Age 19 – Married 20 September 1843 (Joseph Smith, age 37)

“On 20 October 1885, a remarkable meeting took place in the small town of Lehi, Utah, northwest of Provo, in Utah County. An imposing, grave man stood on the doorstep of a modest cottage and knocked on the door. His build and features were very much like those of Joseph Smith, Jr. – tall, large-framed, with an aquiline nose – though a full white beard set him apart from the Mormon prophet.

“A sixtyish-looking woman opened the door and smiles lit up both faces as they realized they were old friends. They had not seen each other for forty years, but when they had first known each other they had shared a real affection. The woman, as a teenager, had tended the bearded man when he was a young boy.

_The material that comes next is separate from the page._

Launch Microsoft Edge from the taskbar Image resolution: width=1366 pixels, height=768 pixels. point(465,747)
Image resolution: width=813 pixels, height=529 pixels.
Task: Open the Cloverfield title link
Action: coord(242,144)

“But now a psychic chasm separated these two. The bearded man was Joseph Smith’s oldest son, who, following his mother’s idealizing account of his father’s life, preached that his father had not been a polygamist. This man, Joseph Smith III, had made an anti-polygamy crusade a central focus of the church he headed, the Reorganized Church of Jesus Christ of Latter Day Saints. When he made missionary trips to Utah, he spent time trying to discount any possible evidence that his father had married plural wives. When Utah Mormons produced wife after wife, Joseph III interviewed them with careful legalistic questions to disallow the evidence of documents and testimonies of surviving veterans of Nauvoo. The woman in the cottage was Melissa Lott Willes, who had lived with young Joseph in the Nauvoo House and had led him to and from school every day. Mormons in Salt Lake had told Joseph III that Melissa had married his father, and so he had stopped in Lehi to renew an old acquaintance and to once more confront a personal demon, his father’s polygamy.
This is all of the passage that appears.